Published 2 Oct 2024 in cs.CL and cs.AI | (2410.01691v1)

Abstract: LLMs have demonstrated significant potential as the next-generation information access engines. However, their reliability is hindered by issues of hallucination and generating non-factual content. This is particularly problematic in long-form responses, where assessing and ensuring factual accuracy is complex. In this paper, we address this gap by proposing FactAlign, a novel alignment framework designed to enhance the factuality of LLMs' long-form responses while maintaining their helpfulness. We introduce fKTO, a fine-grained, sentence-level alignment algorithm that extends the Kahneman-Tversky Optimization (KTO) alignment method. Leveraging recent advances in automatic factuality evaluation, FactAlign utilizes fine-grained factuality assessments to guide the alignment process. Our experiments on open-domain prompts and information-seeking questions demonstrate that FactAlign significantly improves the factual accuracy of LLM responses while also improving their helpfulness. Further analyses identify that FactAlign is capable of training LLMs to provide more information without losing factual precision, thus improving the factual F1 score. Our source code, datasets, and trained models are publicly available at https://github.com/MiuLab/FactAlign

Abstract PDF HTML Upgrade to Chat

Citations (1)

View on Semantic Scholar

Summary

The paper introduces FactAlign, a framework extending KTO with a fine-grained fKTO algorithm that uses sentence-level factuality evaluation to improve LLM factual precision.
Empirical results demonstrate FactAlign significantly enhances factual accuracy, evidenced by improved factual F1 scores on open-domain and information-seeking tasks.
FactAlign provides a method to mitigate hallucinations in LLMs, expanding their utility in applications requiring high factual reliability and suggesting pathways for integrating broader knowledge.

FactAlign: Long-form Factuality Alignment of LLMs

The paper "FactAlign: Long-form Factuality Alignment of LLMs" addresses the persistent challenge of factual inaccuracies or hallucinations in responses generated by LLMs. This is a prevalent issue especially when generating long-form content, where ensuring factual precision is more complex due to the interwoven nature of claims within a lengthy text.

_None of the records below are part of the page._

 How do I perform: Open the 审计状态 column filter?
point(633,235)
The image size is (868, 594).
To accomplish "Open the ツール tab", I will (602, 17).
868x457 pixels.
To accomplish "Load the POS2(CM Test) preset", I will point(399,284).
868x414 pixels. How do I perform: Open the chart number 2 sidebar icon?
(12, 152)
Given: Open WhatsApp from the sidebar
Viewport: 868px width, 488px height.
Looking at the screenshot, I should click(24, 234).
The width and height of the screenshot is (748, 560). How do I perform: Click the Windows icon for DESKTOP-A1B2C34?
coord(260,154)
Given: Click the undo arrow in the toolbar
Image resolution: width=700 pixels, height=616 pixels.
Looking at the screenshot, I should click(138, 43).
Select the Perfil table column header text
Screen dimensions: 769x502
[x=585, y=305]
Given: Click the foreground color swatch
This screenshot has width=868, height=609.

The authors tackle this problem by introducing FactAlign, an innovative alignment framework crafted to bolster factuality in LLM outputs while preserving their usefulness in various query contexts.

Conceptual Framework and Methodology

FactAlign is predicated on the extension of the Kahneman-Tversky Optimization (KTO) alignment approach, using a newly proposed algorithm designated as fKTO. This fine-grained algorithm operates at the sentence level, evaluating and aligning the factual content of each statement within a generated response. By leveraging advancements in automatic factuality evaluation, FactAlign effectively utilizes sentence-level assessments to direct the alignment process.

The study deploys fKTO alongside a factuality evaluator to parse long-form outputs into atomic statements, each analyzed against a curated knowledge corpus to determine its factual support status. This process aims to optimize the factual precision (and recall, via factual F1 score) of responses. The framework's efficacy is evidenced through rigorous testing on open-domain scenarios and information-seeking tasks, demonstrating significant improvements in factual accuracy and overall helpfulness of LLM responses.

Empirical Findings and Analysis

The authors validate their approach through experiments employing open-domain prompts and specific information-seeking questions. Notably, FactAlign shows marked enhancement in the factual accuracy of responses, as indicated by improved factual F1 scores. These numerical evaluations highlight the algorithm's proficiency in training LLMs to deliver more information-rich responses without compromising factuality.

Furthermore, the authors conduct an ablation study to ascertain the contribution of each component, underscoring the indispensable role of fine-grained factual alignment in achieving superior factuality metrics.

Implications and Future Directions

FactAlign presents significant theoretical and practical implications for the development of LLMs. Theoretically, it informs the design of alignment frameworks by demonstrating the effectiveness of sentence-level alignment in enhancing factual precision. Practically, FactAlign contributes to the field of AI by offering a pathway to mitigate hallucinations in LLM outputs, thereby broadening their applicability in real-world settings where factual accuracy is non-negotiable.

Future explorations may explore extending FactAlign's capabilities by integrating broader knowledge bases or real-time web data, potentially enriching the factual context within which LLM outputs are evaluated. Additionally, further refinement in automatic factuality metrics could enhance the granularity and reliability of factual assessments in dynamic and evolving knowledge domains.

In conclusion, the FactAlign framework establishes a robust foundation for future work aimed at reconciling the dual objectives of informativeness and factual accuracy in LLMs, paving the way for more reliable AI-driven communication tools in sensitive applications.